À Antananarivo, un entrepreneur de la diaspora veut prouver qu’un recrutement inclusif et des formations accélérées en interne peuvent transformer des vies et sortir le pays de la pauvreté. Il milite pour transformer la majorité invisible en force productive.
La marginalisation n’est pas un fait divers dans la Capitale. C’est actuellement la condition ordinaire d’une grande partie des habitants, surtout ceux des quartiers populaires, notamment les jeunes. Peu ou pas diplômés, rarement repérés par les circuits classiques de recrutement, ils peinent à franchir la porte du premier emploi formel. C’est précisément à ce verrou que s’attaque Ghali Nanja, entrepreneur de la diaspora revenu au pays malgré les obstacles – délestages, pénurie d’eau, redémarrage difficile. Son pari consiste à faire de la startup un accélérateur d’inclusion économique. Il fonde Pita Concept, aujourd’hui déclinée en plusieurs branches, dont la restauration. Jusqu’ici, plus de 60 emplois directs et indirects ont été créés dans ce cadre. Rien d’exubérant, concède-t-il, mais une preuve par l’exemple. « On avance petit à petit. »
Force productive
Surtout, il inverse la logique de l’embauche. Plutôt que d’attendre des CV impeccables, il recrute dans les quartiers défavorisés – parfois jusque dans les communes rurales – et priorise les mères célibataires. « 95 % de nos employés n’ont pas de diplômes, mais deviennent opérationnels grâce à des formations accélérées en interne. » Les résultats tiennent, selon lui, à deux leviers, notamment un savoir-faire concret et un travail sur la confiance. « On peut enseigner le charisme et la prise de parole. L’emploi et la nutrition sont des droits fondamentaux ; sans eux, on fabrique de l’insécurité et de la délinquance. » Au-delà de son entreprise, Ghali Nanja défend une thèse suggérant qu’une création massive de startups peut sortir Madagascar de la pauvreté. Il avance une estimation choc du chômage et du sous-emploi qu’il juge « anormalement élevés » et martèle que le plein emploi est techniquement possible si l’on multiplie les créateurs d’emplois. « Si un million de Malgaches entreprennent et embauchent, on peut basculer vers un excédent d’offres. » L’axiome est pour lui de donner la canne à pêche plutôt que le poisson. Autrement dit, cibler la formation professionnelle, de courte durée mais de haute intensité, au plus près des besoins du marché.

DONNÉES ENREGISTRÉES

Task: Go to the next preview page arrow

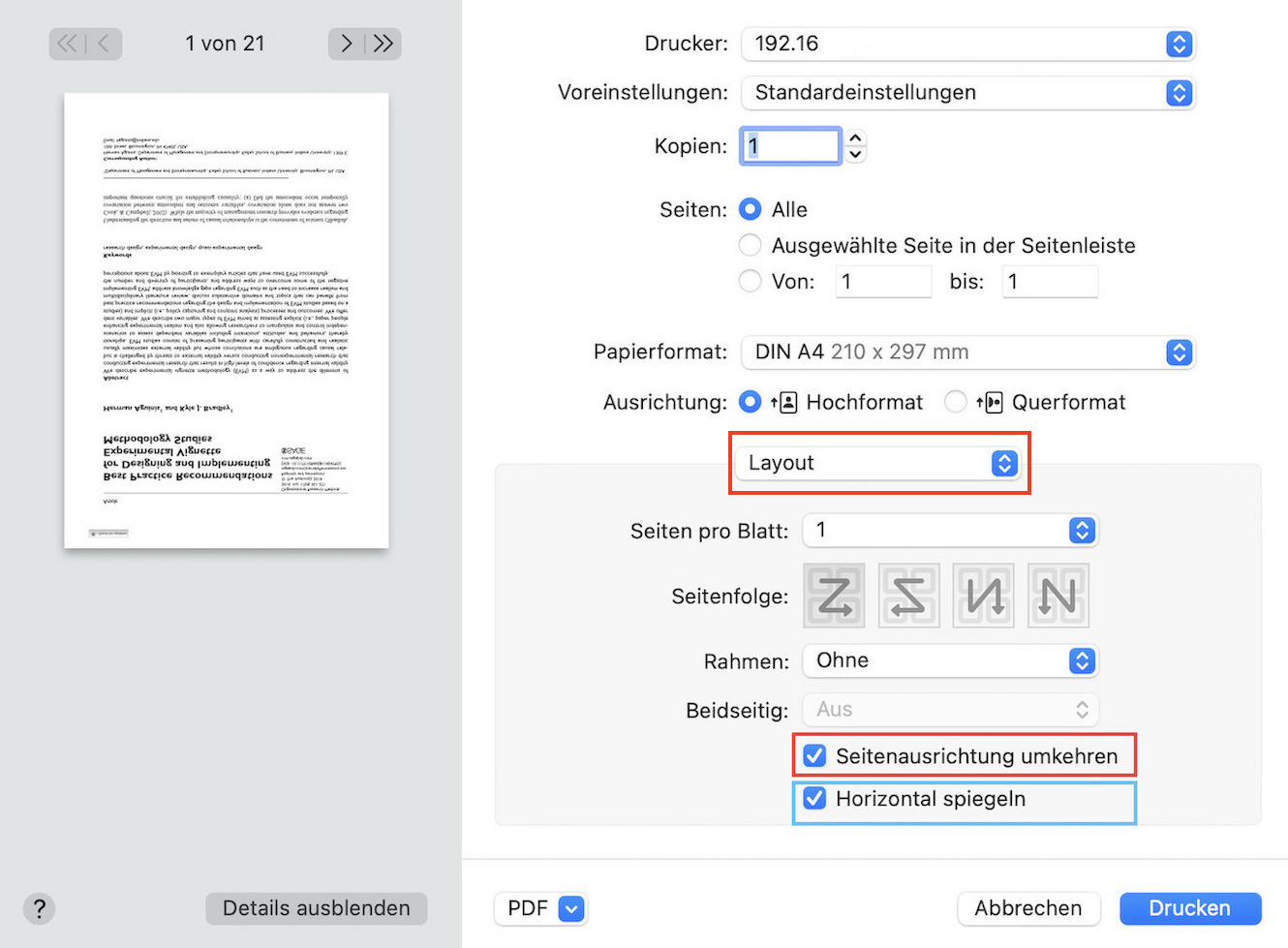Action: click(346, 43)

OBJECTIF ÉNONCÉ
Recopiez mot pour mot le passage de l'article sur Ghali Nanja situé entre « À Antananarivo, un » et « en force productive. », bornes incluses.

RÉSOLUTION DU PROBLÈME
À Antananarivo, un entrepreneur de la diaspora veut prouver qu’un recrutement inclusif et des formations accélérées en interne peuvent transformer des vies et sortir le pays de la pauvreté. Il milite pour transformer la majorité invisible en force productive.